▶ **Source document**:
** Start **
Calling conventions for nu+ are modified supporting the 64-bit registers. As a result, the 32-bit Calling Convention is extended by adding the following lines:

CCIfType<[v8i8, v8i16, v8i32], CCPromoteToType<v8i64>>,

CCIfNotVarArg<CCIfType<[i64, f64], CCAssignToReg<[S0_S1, S2_S3, S4_S5, S6_S7, S8_S9,       S10_S11, S12_S13, S14_S15]>>>,

CCIfNotVarArg<CCIfType<[v16i32, v16f32, v8i64, v8f64], CCAssignToReg<[V0, V1, V2, V3, V4,  V5, V6, V7]>>>,

The lines above describes how parameters are passed through registers. Also the stack assignment is described below:

   CCIfType<[i64, f64], CCAssignToStack<8, 8>>,
   CCIfType<[v16i32, v16f32, v8i64, v8f64], CCAssignToStack<64, 64>>

The return value calling convention is extended follows:

 CCIfType<[i64, f64], CCAssignToReg<[S0_S1, S2_S3, S4_S5, S6_S7, S8_S9, S10_S11]>>,
 CCIfType<[v8i8, v8i16, v8i32], CCPromoteToType<v8i64>>,
 CCIfType<[v16i32, v16f32, v8i64, v8f64], CCAssignToReg<[V0, V1, V2, V3, V4, V5]>>

ISA Support

Referring to 32-bit ISA Support the 64-bit support on instructions is realized by extending the nu+ instruction hierarchy, adding a bit that acts as a mark.
** End **
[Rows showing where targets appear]
** Start **
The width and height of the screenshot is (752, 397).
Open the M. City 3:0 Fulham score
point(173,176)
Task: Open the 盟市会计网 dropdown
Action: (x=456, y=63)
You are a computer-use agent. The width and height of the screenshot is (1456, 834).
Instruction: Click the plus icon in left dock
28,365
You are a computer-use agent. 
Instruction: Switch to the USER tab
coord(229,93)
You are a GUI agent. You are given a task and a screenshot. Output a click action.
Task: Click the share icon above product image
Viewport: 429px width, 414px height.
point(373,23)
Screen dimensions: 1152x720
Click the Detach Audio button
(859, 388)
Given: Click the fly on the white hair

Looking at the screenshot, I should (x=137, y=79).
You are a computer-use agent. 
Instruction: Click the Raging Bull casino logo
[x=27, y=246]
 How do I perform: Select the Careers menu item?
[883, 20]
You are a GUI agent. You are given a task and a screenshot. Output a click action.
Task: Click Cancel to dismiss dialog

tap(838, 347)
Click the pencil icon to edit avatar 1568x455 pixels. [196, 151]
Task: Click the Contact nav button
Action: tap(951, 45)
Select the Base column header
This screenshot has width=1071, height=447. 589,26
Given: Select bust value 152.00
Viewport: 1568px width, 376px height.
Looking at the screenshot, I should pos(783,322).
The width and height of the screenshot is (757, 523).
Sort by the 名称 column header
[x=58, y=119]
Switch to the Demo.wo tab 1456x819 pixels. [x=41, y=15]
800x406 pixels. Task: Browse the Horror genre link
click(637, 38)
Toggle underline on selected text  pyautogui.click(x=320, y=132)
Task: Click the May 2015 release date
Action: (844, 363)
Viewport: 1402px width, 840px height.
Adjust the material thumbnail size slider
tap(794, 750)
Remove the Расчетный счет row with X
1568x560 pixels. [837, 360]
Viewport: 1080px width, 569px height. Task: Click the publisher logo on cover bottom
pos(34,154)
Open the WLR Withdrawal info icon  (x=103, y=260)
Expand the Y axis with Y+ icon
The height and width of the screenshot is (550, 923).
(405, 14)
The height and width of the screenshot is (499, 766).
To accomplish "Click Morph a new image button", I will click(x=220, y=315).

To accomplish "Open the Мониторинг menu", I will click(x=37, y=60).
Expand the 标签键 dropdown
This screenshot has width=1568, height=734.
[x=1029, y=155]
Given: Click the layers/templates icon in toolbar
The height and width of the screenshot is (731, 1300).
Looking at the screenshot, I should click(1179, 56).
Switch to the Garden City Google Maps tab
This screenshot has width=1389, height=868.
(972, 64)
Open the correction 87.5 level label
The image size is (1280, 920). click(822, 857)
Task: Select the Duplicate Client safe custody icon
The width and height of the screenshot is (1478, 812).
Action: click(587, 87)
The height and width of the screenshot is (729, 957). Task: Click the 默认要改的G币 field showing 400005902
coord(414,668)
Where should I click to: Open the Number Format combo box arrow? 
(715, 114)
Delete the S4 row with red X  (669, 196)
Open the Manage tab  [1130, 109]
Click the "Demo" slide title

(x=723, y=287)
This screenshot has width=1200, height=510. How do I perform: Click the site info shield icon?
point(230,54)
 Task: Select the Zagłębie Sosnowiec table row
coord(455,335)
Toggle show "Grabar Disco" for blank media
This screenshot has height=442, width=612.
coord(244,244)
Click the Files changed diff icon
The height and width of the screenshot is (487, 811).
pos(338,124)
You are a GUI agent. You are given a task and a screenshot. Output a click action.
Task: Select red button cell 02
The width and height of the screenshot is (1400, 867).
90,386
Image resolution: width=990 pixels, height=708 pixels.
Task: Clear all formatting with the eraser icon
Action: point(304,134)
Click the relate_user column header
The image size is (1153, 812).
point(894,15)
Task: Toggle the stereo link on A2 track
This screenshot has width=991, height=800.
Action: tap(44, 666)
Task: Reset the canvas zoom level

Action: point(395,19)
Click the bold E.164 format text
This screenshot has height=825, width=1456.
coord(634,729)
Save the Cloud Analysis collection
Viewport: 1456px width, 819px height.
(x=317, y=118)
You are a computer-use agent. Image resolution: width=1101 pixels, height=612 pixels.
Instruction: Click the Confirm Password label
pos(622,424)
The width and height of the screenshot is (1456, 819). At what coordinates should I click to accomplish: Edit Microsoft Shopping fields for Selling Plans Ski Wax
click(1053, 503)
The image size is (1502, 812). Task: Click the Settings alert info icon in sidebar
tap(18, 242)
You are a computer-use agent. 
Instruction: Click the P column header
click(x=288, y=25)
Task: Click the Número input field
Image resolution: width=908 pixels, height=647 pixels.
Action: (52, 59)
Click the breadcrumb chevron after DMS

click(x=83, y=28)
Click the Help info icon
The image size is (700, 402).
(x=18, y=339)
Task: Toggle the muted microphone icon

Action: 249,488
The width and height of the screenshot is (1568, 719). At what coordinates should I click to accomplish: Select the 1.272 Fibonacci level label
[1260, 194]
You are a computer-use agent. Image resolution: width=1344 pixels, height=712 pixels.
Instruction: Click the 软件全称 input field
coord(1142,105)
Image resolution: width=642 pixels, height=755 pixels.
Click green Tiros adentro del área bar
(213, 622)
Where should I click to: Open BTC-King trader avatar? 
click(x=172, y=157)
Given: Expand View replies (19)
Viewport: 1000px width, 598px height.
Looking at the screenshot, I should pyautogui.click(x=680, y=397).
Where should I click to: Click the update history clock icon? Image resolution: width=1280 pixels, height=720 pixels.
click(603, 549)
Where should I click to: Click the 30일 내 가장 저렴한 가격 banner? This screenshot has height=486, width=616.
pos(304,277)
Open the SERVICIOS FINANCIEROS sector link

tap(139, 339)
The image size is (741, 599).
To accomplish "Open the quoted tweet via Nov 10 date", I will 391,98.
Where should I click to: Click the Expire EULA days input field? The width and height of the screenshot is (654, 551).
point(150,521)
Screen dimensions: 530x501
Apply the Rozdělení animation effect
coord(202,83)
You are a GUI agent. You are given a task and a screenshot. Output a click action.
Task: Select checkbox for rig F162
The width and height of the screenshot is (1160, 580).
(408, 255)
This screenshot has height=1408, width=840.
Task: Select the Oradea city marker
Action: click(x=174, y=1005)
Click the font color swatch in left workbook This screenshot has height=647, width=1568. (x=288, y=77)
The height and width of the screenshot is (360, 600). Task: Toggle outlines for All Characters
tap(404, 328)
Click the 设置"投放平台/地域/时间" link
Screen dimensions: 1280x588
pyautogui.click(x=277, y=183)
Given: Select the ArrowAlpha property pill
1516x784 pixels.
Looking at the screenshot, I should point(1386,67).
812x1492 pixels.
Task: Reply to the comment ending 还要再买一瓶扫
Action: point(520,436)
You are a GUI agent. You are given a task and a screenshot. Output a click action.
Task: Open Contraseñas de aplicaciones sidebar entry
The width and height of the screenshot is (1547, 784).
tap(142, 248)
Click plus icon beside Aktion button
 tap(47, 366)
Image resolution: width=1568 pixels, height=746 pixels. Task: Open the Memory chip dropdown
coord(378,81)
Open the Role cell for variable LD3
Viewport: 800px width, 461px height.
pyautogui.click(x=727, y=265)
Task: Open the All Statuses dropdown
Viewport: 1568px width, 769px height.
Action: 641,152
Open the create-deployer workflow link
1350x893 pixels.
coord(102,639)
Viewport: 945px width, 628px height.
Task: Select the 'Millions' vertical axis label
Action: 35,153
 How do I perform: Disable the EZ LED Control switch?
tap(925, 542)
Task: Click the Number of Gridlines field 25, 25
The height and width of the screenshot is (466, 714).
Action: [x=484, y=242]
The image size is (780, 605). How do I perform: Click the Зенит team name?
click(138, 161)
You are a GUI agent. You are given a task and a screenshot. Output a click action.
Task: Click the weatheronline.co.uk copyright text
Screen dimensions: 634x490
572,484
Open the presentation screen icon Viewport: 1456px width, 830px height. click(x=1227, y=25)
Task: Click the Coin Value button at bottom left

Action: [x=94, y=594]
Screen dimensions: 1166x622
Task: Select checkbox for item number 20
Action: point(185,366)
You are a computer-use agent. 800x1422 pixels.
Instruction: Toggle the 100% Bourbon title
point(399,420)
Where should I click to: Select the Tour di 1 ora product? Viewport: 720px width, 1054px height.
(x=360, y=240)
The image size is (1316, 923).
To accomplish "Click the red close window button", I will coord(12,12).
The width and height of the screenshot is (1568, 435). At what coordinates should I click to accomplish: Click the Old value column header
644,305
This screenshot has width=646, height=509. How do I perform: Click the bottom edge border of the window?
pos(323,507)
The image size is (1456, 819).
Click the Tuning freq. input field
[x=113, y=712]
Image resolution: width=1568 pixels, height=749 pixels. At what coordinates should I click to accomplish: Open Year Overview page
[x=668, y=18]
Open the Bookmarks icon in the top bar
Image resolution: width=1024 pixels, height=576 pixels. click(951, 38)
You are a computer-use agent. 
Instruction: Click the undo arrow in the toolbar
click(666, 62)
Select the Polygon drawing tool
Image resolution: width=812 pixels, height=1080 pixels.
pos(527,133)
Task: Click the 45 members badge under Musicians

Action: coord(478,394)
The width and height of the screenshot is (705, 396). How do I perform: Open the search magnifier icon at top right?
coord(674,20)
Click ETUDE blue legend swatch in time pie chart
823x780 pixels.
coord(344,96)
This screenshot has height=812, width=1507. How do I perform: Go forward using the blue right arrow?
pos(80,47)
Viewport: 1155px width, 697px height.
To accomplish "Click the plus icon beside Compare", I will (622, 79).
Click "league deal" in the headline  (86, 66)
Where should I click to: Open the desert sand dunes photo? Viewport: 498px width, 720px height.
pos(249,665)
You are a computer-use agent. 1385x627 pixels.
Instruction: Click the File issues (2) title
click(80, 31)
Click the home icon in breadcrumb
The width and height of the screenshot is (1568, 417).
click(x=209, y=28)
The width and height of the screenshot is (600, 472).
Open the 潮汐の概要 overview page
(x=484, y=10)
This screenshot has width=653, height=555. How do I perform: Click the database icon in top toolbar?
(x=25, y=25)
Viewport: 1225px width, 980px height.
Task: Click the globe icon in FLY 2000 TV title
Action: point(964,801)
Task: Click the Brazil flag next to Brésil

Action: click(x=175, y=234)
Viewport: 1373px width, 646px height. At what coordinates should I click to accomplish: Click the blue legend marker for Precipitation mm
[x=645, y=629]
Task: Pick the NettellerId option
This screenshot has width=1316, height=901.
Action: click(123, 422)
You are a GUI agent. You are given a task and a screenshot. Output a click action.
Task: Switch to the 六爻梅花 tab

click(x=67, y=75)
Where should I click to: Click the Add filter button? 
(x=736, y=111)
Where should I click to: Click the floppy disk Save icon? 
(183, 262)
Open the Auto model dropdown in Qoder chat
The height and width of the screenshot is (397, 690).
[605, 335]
** End **
▶ **Requests**:
1. Using the text on nu+ calling conventions, answer each question:
(a) Which types are promoted to v8i64?
(b) What stack assignment is given for the i64 and f64 types?
(c) According to the ISA Support section, how is the 64-bit support on instructions realized?
2. Translate this sentence from the text on nu+ calling conventions into Spanish: "Referring to 32-bit ISA Support the 64-bit support on instructions is realized by extending the nu+ instruction hierarchy, adding a bit that acts as a mark."
These entries are separate material and are not connected to the text on nu+ calling conventions.

▶ **Answers to the tasks**:
1.
(a) v8i8, v8i16 and v8i32.
(b) CCAssignToStack<8, 8>.
(c) By extending the nu+ instruction hierarchy and adding a bit that acts as a mark.

2. En referencia al soporte ISA de 32 bits, el soporte de 64 bits en las instrucciones se implementa ampliando la jerarquía de instrucciones de nu+, añadiendo un bit que actúa como marca.